REQUIRED WORK:
Search the records for the string "computer" and copy every line where it turns up.
Top of DATA FOR ANALYSIS
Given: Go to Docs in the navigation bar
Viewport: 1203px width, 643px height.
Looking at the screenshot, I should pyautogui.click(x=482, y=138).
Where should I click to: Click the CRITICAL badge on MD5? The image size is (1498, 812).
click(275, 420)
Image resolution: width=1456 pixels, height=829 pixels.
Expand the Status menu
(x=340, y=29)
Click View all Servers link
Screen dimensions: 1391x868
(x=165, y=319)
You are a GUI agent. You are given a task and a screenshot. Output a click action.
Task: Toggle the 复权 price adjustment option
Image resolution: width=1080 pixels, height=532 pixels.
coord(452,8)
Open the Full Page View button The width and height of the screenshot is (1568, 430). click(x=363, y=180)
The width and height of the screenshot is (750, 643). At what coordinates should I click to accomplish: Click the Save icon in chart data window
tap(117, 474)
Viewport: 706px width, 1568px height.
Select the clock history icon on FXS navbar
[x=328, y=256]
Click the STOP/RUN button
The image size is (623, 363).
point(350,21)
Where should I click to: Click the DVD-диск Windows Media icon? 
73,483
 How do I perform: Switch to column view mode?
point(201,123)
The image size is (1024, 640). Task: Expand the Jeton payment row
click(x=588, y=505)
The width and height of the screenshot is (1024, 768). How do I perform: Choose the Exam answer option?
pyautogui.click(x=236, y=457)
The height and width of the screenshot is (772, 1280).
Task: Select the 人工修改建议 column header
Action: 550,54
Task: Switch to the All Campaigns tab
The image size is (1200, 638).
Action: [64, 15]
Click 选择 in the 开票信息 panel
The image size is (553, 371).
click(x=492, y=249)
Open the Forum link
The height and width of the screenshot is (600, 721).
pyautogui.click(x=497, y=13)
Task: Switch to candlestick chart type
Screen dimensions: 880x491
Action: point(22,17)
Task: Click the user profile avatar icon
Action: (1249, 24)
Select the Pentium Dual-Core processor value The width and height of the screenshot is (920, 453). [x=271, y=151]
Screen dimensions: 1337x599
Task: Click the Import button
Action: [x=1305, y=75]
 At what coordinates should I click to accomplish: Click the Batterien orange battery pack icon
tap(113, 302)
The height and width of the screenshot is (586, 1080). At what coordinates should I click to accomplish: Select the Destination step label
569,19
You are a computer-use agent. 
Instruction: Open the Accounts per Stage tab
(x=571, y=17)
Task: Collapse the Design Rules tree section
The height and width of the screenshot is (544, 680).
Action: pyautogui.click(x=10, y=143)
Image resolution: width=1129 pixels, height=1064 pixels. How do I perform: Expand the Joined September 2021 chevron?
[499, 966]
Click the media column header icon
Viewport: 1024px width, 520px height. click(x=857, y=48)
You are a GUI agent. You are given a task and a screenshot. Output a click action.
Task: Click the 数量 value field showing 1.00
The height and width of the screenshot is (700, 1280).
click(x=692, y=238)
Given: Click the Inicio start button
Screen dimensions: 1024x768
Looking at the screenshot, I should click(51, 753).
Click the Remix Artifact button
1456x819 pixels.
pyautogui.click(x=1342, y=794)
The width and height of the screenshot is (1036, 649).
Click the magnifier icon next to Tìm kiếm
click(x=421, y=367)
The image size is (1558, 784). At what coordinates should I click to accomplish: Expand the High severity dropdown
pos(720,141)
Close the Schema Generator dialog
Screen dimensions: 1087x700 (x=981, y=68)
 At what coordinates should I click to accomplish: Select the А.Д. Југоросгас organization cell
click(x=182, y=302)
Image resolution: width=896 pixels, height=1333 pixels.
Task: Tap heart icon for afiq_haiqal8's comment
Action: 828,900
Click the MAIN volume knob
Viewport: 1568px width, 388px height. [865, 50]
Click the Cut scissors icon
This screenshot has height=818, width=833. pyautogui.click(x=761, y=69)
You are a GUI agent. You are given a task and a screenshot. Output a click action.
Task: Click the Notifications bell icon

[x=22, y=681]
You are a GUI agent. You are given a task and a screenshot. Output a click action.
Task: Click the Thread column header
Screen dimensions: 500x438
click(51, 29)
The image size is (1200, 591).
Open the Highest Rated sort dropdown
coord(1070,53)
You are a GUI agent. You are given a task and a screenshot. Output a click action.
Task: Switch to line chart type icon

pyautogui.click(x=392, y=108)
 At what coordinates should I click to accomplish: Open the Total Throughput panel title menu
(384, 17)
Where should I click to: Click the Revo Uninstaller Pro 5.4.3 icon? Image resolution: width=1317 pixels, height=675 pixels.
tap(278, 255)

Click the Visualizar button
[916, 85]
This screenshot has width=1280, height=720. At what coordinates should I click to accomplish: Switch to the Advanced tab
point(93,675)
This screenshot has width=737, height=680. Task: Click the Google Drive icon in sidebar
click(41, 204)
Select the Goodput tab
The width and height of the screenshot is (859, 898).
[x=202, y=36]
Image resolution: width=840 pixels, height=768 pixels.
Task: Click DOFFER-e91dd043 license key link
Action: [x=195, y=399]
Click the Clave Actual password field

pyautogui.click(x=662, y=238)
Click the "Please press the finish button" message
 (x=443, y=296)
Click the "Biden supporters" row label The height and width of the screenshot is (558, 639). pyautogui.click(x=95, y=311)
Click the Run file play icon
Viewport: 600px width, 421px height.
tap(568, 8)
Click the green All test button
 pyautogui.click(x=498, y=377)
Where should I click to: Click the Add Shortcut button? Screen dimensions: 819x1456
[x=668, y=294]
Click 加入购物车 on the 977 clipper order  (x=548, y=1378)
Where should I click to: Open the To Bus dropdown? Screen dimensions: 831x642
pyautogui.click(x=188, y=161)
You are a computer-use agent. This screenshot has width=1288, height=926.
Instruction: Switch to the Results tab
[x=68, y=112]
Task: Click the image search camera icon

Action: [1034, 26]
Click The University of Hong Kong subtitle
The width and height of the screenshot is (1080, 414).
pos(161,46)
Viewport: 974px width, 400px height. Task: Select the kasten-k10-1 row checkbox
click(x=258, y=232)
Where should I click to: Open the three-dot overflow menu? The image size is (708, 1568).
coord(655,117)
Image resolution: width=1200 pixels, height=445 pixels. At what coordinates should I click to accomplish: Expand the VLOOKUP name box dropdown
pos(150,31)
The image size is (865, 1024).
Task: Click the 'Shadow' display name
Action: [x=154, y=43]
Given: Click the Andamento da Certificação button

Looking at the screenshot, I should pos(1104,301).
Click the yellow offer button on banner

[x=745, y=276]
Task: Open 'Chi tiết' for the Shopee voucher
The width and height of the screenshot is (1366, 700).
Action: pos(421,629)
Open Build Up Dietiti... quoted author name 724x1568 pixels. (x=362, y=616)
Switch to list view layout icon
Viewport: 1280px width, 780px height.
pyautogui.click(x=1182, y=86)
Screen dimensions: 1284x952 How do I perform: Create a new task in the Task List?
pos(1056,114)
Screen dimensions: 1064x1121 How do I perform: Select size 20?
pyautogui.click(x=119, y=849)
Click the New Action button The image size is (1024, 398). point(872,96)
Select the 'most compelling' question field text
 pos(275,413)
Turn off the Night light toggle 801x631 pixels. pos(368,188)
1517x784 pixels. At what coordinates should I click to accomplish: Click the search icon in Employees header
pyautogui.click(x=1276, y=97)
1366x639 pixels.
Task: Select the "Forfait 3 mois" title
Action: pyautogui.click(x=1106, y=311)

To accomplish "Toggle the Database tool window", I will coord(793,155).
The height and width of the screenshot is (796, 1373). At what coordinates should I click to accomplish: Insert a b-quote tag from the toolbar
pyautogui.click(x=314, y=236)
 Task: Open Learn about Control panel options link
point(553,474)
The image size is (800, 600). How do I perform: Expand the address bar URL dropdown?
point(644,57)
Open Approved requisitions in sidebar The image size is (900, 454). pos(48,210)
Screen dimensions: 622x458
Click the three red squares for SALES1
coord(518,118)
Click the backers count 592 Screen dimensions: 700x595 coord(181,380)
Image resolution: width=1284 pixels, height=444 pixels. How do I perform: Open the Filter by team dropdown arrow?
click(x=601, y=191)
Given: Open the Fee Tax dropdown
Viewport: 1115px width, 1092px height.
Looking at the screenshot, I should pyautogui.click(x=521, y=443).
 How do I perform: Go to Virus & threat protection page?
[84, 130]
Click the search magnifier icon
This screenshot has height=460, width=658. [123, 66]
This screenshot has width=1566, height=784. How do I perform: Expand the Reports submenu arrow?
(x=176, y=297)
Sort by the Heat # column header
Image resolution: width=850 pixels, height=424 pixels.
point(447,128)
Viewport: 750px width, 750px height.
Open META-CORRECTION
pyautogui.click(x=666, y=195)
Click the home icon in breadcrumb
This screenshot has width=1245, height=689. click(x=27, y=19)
Bottom of DATA FOR ANALYSIS
EXERCISE RESPONSE:
You are a computer-use agent. 
You are a computer-use agent. This screenshot has width=1288, height=926.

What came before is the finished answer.